July 19, 2021
Yuri Elias Rodrigues (Mathneuro)
The effect of experimental heterogeneity on synaptic plasticity
How learning occurs has been a long-standing question in neuroscience. Since the first demonstration that the strength wiring up neurons can be persistent, the study of neuronal connections, the synapses, became a path to understanding memory formation. In the 70s, the first electrophysiology methods to modify the synaptic strength were discovered, leading to the evidence of how synapses subjected to stimulation are plastic. Such a form of synaptic plasticity was predicted two decades before by a theoretical synaptic rule coined by the neuropsychologist Donald Hebb. The possibility that a devised rule could explain memory motivated the birth of theories providing new questions and mechanistic representations of the brain’s functioning. The diversification of techniques allowed researchers to investigate in depth the nature of synaptic rules. However, the heterogeneity of experimental conditions adopted by different laboratories implicated that the same stimulation pattern could produce different synaptic modifications.
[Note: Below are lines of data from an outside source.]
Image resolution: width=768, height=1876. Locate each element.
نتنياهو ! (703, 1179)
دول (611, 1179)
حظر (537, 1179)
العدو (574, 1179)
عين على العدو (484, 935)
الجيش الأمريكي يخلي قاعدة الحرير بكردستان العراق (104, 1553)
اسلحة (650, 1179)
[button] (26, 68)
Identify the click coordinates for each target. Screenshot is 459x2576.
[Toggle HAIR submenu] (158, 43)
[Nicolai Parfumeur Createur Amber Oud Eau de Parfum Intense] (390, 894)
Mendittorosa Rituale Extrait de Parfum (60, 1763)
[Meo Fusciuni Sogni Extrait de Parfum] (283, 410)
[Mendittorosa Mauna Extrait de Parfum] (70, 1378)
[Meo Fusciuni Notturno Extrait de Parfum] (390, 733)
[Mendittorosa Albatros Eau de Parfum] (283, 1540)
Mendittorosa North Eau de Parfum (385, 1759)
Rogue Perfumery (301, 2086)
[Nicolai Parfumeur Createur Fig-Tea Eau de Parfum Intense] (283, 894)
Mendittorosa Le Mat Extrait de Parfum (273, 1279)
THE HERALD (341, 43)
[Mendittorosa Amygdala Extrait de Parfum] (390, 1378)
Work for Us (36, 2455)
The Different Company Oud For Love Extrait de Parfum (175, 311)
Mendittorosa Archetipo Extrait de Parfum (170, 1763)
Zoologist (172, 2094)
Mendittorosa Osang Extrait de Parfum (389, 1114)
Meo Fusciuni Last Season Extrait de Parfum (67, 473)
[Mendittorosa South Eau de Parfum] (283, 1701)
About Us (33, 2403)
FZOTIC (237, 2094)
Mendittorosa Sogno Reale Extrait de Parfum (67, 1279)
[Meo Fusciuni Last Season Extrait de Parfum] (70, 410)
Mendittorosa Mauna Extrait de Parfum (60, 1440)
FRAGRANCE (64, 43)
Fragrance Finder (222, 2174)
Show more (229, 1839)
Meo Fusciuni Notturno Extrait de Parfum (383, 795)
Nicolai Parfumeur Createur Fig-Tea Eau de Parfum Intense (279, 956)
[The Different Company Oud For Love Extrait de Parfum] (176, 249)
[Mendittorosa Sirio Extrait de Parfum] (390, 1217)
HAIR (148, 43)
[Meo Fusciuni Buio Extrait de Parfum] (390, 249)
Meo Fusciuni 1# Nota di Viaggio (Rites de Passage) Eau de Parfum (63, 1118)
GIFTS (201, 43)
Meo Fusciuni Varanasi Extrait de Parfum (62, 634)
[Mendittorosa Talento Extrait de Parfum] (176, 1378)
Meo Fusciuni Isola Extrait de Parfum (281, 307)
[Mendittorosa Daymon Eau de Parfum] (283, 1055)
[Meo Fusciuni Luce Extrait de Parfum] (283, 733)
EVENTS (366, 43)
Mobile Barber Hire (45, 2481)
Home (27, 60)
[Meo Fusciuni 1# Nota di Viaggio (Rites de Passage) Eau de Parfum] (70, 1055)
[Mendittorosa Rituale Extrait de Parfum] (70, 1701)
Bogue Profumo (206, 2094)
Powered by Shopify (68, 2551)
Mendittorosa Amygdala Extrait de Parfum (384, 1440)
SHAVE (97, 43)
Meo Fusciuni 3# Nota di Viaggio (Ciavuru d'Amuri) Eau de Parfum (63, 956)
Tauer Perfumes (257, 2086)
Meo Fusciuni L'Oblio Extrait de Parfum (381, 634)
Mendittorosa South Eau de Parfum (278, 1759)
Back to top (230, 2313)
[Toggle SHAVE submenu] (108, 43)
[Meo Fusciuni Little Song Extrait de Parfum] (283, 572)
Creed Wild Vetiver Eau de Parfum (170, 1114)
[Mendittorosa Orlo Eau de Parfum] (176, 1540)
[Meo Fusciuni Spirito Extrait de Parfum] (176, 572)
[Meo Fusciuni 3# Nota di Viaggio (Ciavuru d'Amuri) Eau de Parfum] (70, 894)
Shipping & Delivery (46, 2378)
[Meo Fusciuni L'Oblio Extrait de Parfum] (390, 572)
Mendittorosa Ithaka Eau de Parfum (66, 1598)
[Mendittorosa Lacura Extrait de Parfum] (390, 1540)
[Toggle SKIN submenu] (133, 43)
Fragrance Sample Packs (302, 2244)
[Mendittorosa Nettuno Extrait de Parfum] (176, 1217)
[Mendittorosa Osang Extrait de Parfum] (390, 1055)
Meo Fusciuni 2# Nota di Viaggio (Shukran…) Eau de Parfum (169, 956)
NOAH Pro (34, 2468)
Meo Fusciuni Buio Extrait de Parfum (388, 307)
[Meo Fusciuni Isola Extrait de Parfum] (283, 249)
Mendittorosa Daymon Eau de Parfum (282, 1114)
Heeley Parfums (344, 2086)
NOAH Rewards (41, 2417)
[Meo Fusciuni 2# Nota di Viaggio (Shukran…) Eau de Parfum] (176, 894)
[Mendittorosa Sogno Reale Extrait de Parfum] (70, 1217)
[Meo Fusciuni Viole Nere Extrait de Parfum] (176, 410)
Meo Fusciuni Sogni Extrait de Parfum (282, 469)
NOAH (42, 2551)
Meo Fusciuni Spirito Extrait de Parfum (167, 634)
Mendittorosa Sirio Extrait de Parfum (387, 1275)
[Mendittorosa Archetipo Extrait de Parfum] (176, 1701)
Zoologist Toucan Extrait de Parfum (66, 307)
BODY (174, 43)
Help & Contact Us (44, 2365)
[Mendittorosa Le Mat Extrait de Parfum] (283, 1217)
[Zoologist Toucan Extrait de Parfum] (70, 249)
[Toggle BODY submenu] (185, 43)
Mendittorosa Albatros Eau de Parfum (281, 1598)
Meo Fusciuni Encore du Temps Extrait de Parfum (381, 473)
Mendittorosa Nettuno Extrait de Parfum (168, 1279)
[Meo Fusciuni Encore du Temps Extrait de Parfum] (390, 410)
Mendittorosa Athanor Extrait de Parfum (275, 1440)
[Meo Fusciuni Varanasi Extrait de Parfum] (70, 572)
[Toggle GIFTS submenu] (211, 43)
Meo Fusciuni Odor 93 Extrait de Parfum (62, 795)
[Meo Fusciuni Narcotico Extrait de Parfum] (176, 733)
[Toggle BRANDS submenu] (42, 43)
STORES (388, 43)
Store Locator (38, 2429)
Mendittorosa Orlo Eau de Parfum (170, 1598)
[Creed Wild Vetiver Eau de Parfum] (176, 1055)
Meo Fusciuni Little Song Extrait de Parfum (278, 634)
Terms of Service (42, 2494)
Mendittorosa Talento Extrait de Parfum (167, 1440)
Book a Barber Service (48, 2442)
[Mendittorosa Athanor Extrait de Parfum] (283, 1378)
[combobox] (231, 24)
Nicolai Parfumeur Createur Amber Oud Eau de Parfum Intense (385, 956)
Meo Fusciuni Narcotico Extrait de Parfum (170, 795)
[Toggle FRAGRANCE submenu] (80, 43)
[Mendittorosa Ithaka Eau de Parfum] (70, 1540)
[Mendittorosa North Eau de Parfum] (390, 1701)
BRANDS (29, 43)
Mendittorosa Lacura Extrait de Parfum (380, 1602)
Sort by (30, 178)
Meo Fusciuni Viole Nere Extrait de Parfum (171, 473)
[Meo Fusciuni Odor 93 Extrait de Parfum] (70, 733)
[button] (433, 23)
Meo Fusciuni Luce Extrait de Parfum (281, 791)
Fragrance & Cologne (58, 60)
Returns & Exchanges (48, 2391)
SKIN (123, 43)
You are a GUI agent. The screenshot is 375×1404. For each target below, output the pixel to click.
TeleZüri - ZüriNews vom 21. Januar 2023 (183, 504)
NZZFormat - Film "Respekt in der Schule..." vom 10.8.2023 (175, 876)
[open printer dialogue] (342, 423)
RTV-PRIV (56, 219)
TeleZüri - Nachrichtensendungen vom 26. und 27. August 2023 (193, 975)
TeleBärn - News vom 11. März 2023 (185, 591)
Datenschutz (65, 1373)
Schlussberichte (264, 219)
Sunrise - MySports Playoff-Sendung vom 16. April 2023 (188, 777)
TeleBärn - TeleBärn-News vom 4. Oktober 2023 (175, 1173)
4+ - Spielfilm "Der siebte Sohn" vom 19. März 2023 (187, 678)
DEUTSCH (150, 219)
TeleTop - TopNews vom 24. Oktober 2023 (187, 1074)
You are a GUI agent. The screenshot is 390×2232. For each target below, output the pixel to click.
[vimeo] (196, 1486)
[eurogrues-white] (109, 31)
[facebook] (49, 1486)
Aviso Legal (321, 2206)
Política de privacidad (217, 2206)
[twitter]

The observed heterogeneity in the methods and outcomes have hindered the formalization of a coherent view on how synaptic plasticity works. To fill this gap, I developed a stochastic computational model of the rat CA3-CA1 glutamatergic synapse to explain and gain insights into how experimental conditions affect plasticity outcomes. I uncovered a new plasticity rule that accounts for methodological differences such as developmental aspects, extracellular medium and temperature influences on synaptic plasticity outcome. The model relies on an expanded version of the previous methods to predict synaptic plasticity, modified to handle combined dynamics. That is achieved by introducing a geometrical readout to interpret the dynamics of two calcium-binding enzymes controlling the induction of plasticity. In this way, the model covers classical and recent stimulation paradigms (e.g. STDP, FDP) using a single rule parameter set. This model allows one to obtain testable predictions since it links the simulated variables to the specificity needed to describe a plasticity protocol. Although the model is specific to a single CA3-CA1 synapse, the study’s insights may be generalized to other types, enabling a deeper understanding of the rules of synaptic plasticity and learning.